Eight new graduates step out onto the art scene through this exhibition. And if this is what we have to look forward to in the galleries of the future, I'm buying a DVD player.
Despite its excellent presentation, this assembly of collected refuse and constructed stuff is, with one exception, dull, colourless and boring. Does rubbish dredged from a wheelie bin and stuck on a pristine white wall constitute art these days? There must have been some underlying theory or purpose to it all but for the life of me I can't figure it out. Yes recycling is important to the environment, and yes urban detritus makes a valid medium with which to make art, and yes we can inject something new into a tired old cliché. But isn't recycled discards-cum-art supposed to be either functional, decorative, funny or thought provoking?
Gemma Hohnen has an idea, but it's not brought to fruition here. Pale hues of acrylic are painted between light-weight lines perfectly drawn onto the canvas with an HB pencil. The linear patterns are boring, the paint smudges the graphite, there is no rhythm in the exercise, no optical illusion of space or movement, no reason to engage in the work. With more saturation of colour or variation of pattern or strength of line these works could be mesmerizing.
I'm not sure what Susanna Castleden is trying to say in her triptych Corrections Corporation. These images support a black and white depiction of a native flower above its embossed name, Hakia, Acacia, Casurrina, the names of our prisons. They are well produced and presented but don't hold the eye or activate any viable thought process.
Anne Mac Kinnon's Seven Deadly Sins series illustrates the vices in little white scenarios tacked onto a white wall and if it weren't for the one touch of colour in each we might have missed it all. The only response evoked by this exhibit of doll house furniture is 'cute'.

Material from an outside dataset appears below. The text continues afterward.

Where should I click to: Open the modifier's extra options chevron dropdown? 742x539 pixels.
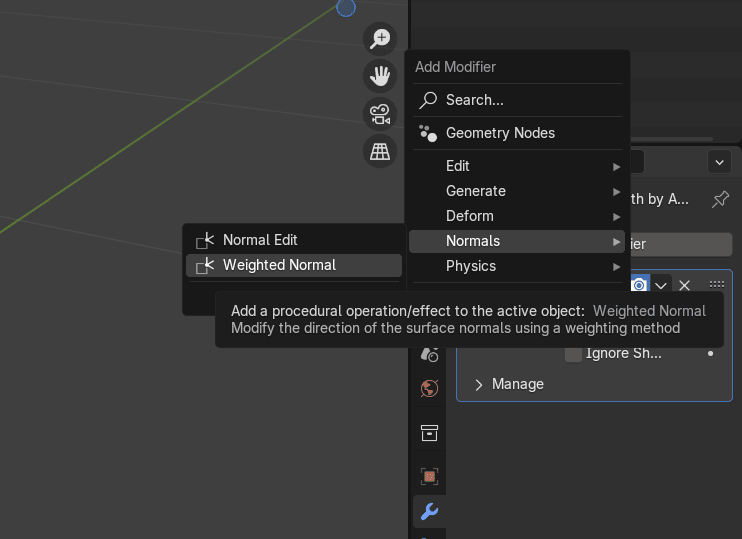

Thank heavens for Geoffrey Palfreyman. His excellent aluminium and silver wire constructions look like exotic robotic flowers from a future filled with genetically modified, cloned, or manufactured beauty. By sliding a knob at the base of each stem we can cause the intricate petals open or close. The mind is opened to all sort of interpretations, then snaps shut at the possibility of one. Looking around at what is being passed off as 'fine art' today, the very talented Palfreyman may indeed be predicting the future of the genre.